**INSTRUCTIONS TO FOLLOW**
Output only the lines that run from the line holding "The height and" to the end of the entries, both ends included, and skip the pictures.

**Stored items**
========================

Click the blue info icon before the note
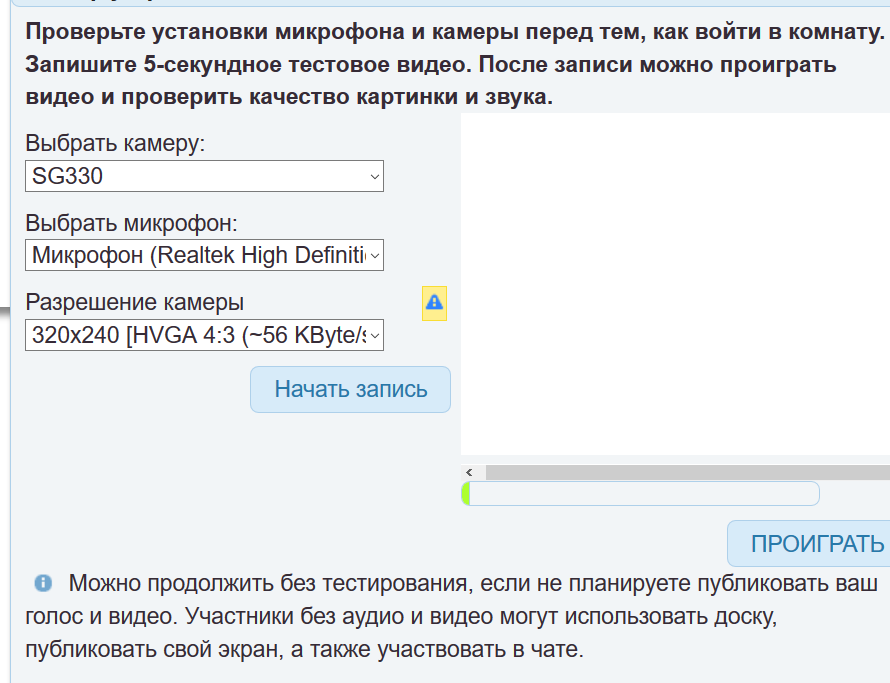890x683 pixels. pos(43,582)
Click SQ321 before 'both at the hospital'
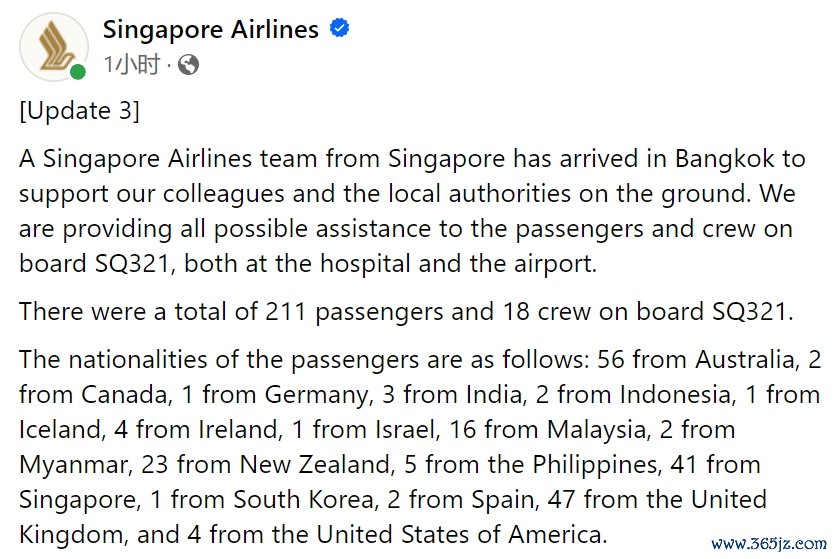The width and height of the screenshot is (834, 559). (134, 264)
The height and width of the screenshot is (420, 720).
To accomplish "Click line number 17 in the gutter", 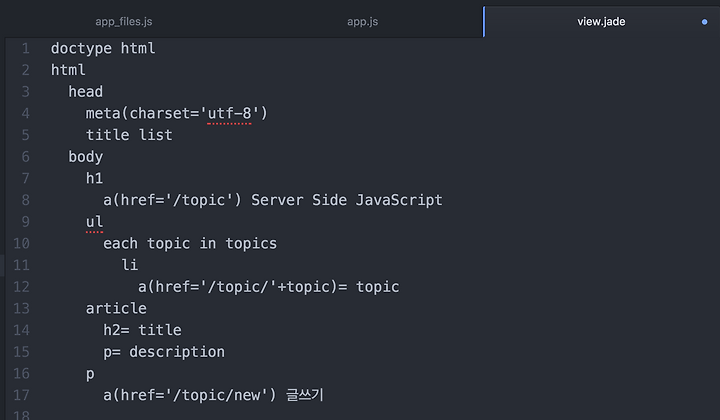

========================

**OUTPUT BELOW**
The height and width of the screenshot is (420, 720).
To accomplish "Click line number 17 in the gutter", 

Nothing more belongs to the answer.